INPUT RECORDS |
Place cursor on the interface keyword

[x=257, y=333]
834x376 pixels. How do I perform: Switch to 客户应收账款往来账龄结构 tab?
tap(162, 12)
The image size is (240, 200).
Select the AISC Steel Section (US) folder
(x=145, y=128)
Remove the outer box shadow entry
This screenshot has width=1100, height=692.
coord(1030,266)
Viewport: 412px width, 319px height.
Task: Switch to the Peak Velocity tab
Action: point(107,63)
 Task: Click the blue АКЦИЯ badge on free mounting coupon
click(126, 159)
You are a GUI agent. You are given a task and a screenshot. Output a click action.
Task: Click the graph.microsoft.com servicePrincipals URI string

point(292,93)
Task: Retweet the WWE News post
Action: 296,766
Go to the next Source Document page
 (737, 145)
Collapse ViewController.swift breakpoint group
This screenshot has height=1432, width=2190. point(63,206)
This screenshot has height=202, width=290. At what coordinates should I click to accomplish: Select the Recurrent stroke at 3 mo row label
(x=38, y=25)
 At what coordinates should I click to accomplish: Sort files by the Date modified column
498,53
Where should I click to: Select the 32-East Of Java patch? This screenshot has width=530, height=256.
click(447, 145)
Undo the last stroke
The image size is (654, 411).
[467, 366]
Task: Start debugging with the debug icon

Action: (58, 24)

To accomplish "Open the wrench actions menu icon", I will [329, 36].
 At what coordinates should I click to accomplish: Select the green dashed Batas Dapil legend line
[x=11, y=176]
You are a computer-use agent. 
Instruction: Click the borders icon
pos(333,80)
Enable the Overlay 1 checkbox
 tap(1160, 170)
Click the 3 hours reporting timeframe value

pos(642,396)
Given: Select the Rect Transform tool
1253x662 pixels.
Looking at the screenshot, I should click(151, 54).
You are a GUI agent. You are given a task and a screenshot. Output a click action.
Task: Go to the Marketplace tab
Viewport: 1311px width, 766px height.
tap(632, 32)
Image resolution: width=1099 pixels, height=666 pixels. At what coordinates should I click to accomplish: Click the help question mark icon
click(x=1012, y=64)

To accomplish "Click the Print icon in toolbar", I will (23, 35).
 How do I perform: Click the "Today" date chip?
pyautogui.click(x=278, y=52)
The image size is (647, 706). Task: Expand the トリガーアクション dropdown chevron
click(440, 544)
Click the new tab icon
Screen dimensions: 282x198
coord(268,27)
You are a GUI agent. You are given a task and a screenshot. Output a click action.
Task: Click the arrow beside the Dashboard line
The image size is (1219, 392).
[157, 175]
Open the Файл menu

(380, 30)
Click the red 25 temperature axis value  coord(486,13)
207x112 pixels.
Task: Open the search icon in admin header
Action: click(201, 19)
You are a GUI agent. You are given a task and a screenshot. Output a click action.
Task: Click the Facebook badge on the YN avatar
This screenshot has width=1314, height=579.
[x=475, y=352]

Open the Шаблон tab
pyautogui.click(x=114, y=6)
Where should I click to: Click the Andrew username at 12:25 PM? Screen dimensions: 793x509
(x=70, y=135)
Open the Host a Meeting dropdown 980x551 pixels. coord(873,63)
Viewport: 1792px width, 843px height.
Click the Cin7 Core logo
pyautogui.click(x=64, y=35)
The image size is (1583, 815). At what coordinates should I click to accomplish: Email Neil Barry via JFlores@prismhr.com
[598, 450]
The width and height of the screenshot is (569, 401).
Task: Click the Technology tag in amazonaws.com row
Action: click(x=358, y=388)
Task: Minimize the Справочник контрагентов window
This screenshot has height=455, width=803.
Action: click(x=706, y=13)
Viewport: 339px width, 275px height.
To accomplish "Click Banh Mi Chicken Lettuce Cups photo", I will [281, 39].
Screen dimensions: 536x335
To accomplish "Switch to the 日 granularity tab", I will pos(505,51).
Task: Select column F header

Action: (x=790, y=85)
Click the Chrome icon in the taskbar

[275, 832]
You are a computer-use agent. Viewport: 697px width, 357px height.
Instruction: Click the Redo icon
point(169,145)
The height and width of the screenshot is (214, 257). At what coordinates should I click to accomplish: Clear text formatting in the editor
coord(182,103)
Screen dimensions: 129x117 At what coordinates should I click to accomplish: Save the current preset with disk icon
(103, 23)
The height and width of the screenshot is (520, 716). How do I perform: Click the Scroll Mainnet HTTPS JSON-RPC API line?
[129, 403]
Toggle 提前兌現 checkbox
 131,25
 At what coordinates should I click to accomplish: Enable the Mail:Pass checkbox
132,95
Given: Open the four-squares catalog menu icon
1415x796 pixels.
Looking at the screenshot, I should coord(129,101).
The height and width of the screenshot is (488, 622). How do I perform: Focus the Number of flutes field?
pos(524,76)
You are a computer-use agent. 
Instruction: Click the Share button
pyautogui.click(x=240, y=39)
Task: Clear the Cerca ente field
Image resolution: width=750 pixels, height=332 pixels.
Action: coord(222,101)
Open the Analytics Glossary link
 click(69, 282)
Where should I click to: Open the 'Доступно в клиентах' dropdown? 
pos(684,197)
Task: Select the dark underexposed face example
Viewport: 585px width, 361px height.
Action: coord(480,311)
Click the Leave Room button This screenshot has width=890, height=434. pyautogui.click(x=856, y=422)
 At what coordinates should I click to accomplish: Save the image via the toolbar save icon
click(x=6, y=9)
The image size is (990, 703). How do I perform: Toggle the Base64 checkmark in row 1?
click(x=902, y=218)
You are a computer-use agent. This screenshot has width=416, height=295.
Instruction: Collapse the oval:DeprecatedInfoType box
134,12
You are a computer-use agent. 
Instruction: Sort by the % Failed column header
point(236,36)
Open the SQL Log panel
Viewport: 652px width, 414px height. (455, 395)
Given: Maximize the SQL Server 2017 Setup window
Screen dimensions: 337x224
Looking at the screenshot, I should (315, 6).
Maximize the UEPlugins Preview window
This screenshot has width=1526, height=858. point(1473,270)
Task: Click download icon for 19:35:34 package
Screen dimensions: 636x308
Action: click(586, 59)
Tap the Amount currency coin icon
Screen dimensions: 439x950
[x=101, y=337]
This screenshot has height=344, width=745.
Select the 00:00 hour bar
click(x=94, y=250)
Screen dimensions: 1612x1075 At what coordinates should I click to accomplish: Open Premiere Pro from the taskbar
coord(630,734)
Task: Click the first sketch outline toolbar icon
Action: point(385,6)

WHAT YOU ARE ASKED TO DO |
Write the rows from the line containing "Open the Шаблон tab" through the line containing "pyautogui.click(x=64, y=35)" as a numbered list, with blank lines skipped. Include both of those lines.

RESPONSE TO THE TASK |
1. Open the Шаблон tab
2. pyautogui.click(x=114, y=6)
3. Where should I click to: Click the Andrew username at 12:25 PM? Screen dimensions: 793x509
4. (x=70, y=135)
5. Open the Host a Meeting dropdown 980x551 pixels. coord(873,63)
6. Viewport: 1792px width, 843px height.
7. Click the Cin7 Core logo
8. pyautogui.click(x=64, y=35)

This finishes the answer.